--- Supplied text ---

‘Intrinsic efficacy’ (the concept that a drug acting at a single receptor is always an agonist, partial agonist, or antagonist/inverse agonist) had been accepted for a half-century. Two decades ago, it became clear that a single G protein-coupled receptor (GPCR) could have promiscuous G protein interactions. This suggested that some drugs might cause differential effects on signaling via a single receptor, and within a few years, there were data showing such ‘anomalous’ functional responses—in the extreme, a ligand acting at a single receptor being a full agonist at one function and an antagonist at another (Kilts et al, 2002).

Strikingly, most laboratories engaged with this phenomenon recognized its implications, each proffering a unique name (eg, agonist-directed trafficking of signaling, biased agonism, etc), with functional selectivity emerging as the apparent consensus. The naming quandary, the involved mechanisms, the impact on understanding drug action, the relevance to drug discovery, and even the implications for teaching have been reviewed recently (Urban et al, 2007), now including the first book on the subject (Neve, 2009). It appears that this is a universal phenomenon for all GPCRs and other drug targets, and that many drugs may cause such differential signaling.

The question is whether functional selectivity is an interesting artifact for the specialist, or a mechanism that affects psychoactive drug action and drug discovery. The data suggest that both are true (Kilts et al, 2002; Smith et al, 1997). As an example, a recent publication examined the impact of functional selectivity on valvulopathy, which was thought to be due to 5-HT2B agonist-induced mitogenic action in the heart. Clinical drugs were selected for their 5-HT2B agonist profile in traditional assays, and then functionally profiled. Of this group, ropinirole was differentiated from the other compounds by its signaling profile, possibly explaining why it has a decreased risk of valvulopathy (Huang et al, 2009). To our knowledge, this is the first example for the differentiated side-effect profiles of functional selectivity.

Of direct neuropsychopharmacological relevance is the dopamine mechanism of action of aripiprazole. The most commonly disseminated hypothesis is that aripiprazole causes ‘dopamine stabilization’ through D2 partial agonism. Conversely, other data have shown that aripiprazole, although sometimes a partial agonist, can also be a D2 pure antagonist or full agonist depending on the assay system. As we have reviewed recently (Mailman, 2007), the original in vivo/ex vivo data from the drug's discoverers are consistent with D2 functional selectivity, but not with simple partial agonism. Functional selectivity would thus predict that D2 ligands selected as partial agonists in a single common functional assay may not be similar clinically. From this perspective, the failure of preclamol or bifeprunox to have adequate antipsychotic efficacy may not be surprising.

The level of complexity added by functional selectivity also provides opportunity. In the short term, it permits a greater understanding of the differential neuropsychopharmacology of drugs once thought to be functionally similar, and may permit discrimination of potential drug candidates. In the long term, scientific advances showing how individual signaling pathways affect cellular function (and subsequent physiological responses) will provide a mechanistic foundation for the discovery of rationally chosen functionally selective drugs.

--- Records provided ---
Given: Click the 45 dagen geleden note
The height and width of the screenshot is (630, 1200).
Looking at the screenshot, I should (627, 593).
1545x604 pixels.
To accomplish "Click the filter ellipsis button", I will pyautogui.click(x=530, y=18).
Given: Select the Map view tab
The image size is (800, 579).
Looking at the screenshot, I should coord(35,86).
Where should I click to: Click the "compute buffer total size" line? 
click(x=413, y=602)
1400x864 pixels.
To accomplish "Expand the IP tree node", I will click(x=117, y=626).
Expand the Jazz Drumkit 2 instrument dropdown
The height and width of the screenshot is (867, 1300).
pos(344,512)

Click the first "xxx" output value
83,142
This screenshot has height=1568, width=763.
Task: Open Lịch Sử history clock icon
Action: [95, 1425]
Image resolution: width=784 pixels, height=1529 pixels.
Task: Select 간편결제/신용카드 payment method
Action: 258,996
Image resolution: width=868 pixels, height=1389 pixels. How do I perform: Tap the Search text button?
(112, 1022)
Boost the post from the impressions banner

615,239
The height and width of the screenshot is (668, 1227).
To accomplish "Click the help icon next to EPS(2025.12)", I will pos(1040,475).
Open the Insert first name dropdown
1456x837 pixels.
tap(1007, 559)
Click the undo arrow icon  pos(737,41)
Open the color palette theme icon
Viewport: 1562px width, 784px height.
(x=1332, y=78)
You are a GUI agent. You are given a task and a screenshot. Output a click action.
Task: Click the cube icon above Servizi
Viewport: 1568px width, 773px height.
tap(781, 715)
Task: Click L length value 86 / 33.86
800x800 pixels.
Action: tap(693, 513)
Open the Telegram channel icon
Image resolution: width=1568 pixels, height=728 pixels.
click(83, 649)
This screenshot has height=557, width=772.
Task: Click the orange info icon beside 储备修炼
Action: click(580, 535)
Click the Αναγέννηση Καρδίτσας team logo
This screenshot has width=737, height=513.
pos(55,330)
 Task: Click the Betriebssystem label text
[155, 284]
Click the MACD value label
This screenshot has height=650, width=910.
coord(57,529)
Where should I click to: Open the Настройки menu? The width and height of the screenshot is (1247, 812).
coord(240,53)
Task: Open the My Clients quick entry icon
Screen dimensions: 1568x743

--- Check your understanding ---
1. From the passage on functional selectivity, reproduce the text word for word, starting at "Strikingly, most laboratories" and ending at "such differential signaling.".
2. According to the passage on functional selectivity, which drug was set apart from the other compounds by its signaling profile in the valvulopathy study?

--- Task-by-task solutions ---
1.
Strikingly, most laboratories engaged with this phenomenon recognized its implications, each proffering a unique name (eg, agonist-directed trafficking of signaling, biased agonism, etc), with functional selectivity emerging as the apparent consensus. The naming quandary, the involved mechanisms, the impact on understanding drug action, the relevance to drug discovery, and even the implications for teaching have been reviewed recently (Urban et al, 2007), now including the first book on the subject (Neve, 2009). It appears that this is a universal phenomenon for all GPCRs and other drug targets, and that many drugs may cause such differential signaling.

2. Ropinirole.